First, vesicles fuse with the early endosome. The decision for the destination of the cargo is taken here. These vesicles stay this way inside then endosomes, as long as they are inside the bodies, they stay as vesicles. One possible destination is the lysosome.

The vesicles formed at the membrane can be clathrin formed vesicles. Some of them form a pit before budding away to form a vesicle. Many of these vesicles are continually produced from the PM and are very short-lived.

Question 37

Describe features of macropincytosis.

Answer 37

This is not dependent on clathrin.
This is not continuous and is induced in response to something.
Therefore there is a receptor on the cell membrane which is reached by a factor, this receptor activates a response which is the macropinocytosis response.

Question 38

Describe the process of macropinocytosis.

Answer 38

When the ligand binds to the receptor, it activates a signalling pathway which changes the state of the cytoskeleton, which means it changes acting dynamics and produces protrusions of the cell surface called ruffles.

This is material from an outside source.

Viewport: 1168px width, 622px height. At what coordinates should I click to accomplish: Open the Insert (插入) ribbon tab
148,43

These ruffles form and collapse on the cell membrane, thus enclosing in vesicles being formed.

Macropinocytosis is a dedicated degradative pathway. There is an acidic pH which allows fusion with late endosomes, and from then on to lysosomes. Therefore what is contained in macropinosomes is sent to degradation. Although viruses’ genomes are not degraded.

Question 39

Explain consitutive secretory pathway.

Answer 39

Works continuously without the use of signal.

Question 40

Explain regulated secretory pathway.

Answer 40

A signal is needed (usually ligand binding to receptor) to switch on the signalling pathway.

Question 41

What is a third pathway between the 2 secretory pathways?

Answer 41

There is a third one that doesn’t end up at the PM and instead goes to lysosomes. This always occurs starting from the trans golgi network.

Question 42

Describe how clathrin works in forming secretory vesicles.

Answer 42

When passing through the trans golgi network, clathrin will assemble in some areas and change the shape of the membrane in that part.

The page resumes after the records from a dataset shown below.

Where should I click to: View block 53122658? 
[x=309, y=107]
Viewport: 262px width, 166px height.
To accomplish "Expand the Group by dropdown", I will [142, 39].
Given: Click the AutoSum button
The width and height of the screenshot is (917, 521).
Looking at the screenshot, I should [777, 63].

Then an immature secretory vesicle is formed, the concentration of protein is high and becomes even higher due to the surface area of the secretory vesicle.

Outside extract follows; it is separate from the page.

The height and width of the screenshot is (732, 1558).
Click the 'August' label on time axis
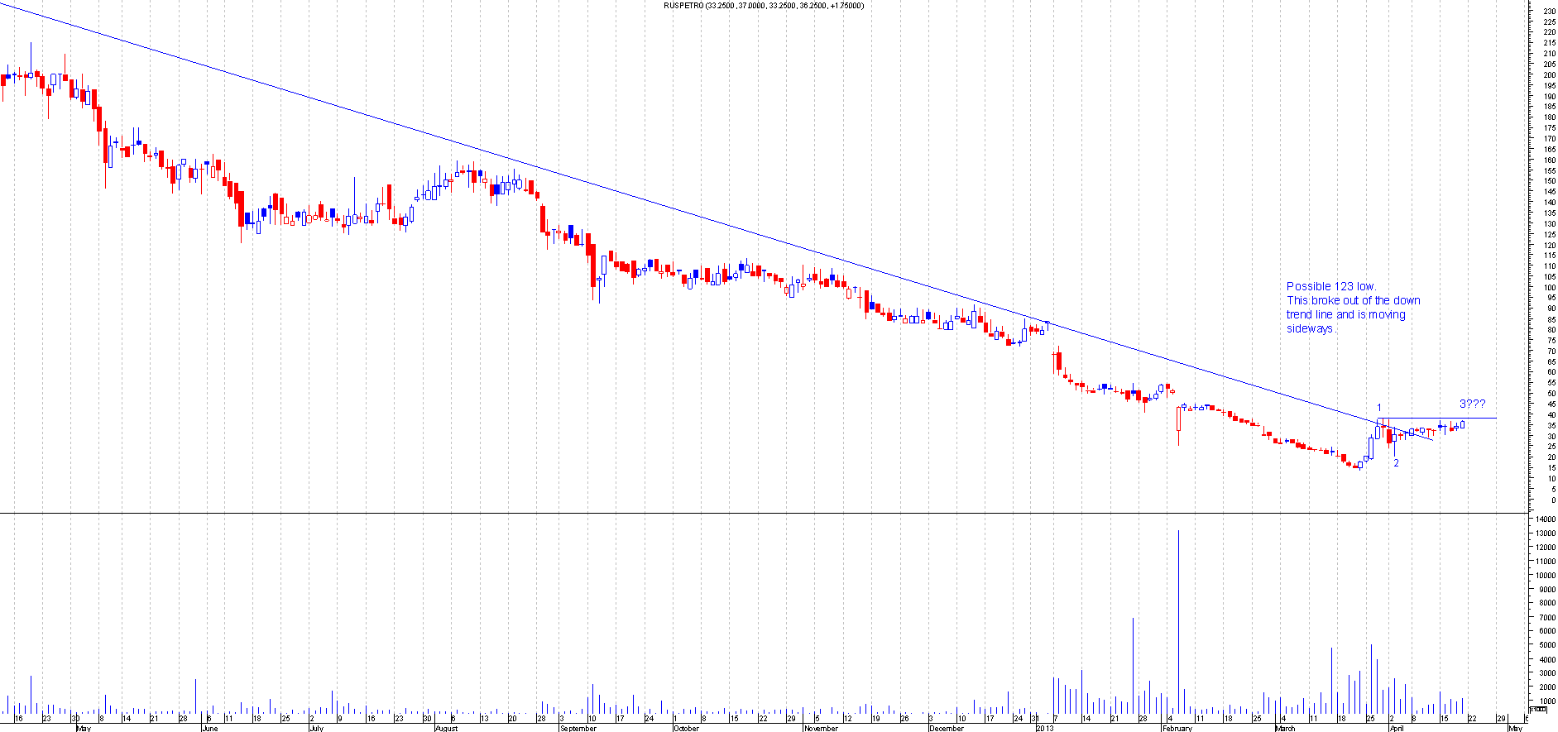tap(446, 729)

The final mature secretory vesicle is small and has lost volume, therefore the cargo had been concentrated with no clathrin. So clathrin is used to concentrate the secretory vesicle.

Question 43

How can the precursor proteins stored in vesicles be activated?

Answer 43

Proteolysis

A part can be cleaved off. These precursors are called pre pro-proteins. In some cases there are 2 parts that need to be cleaved, the signal peptide and another peptide.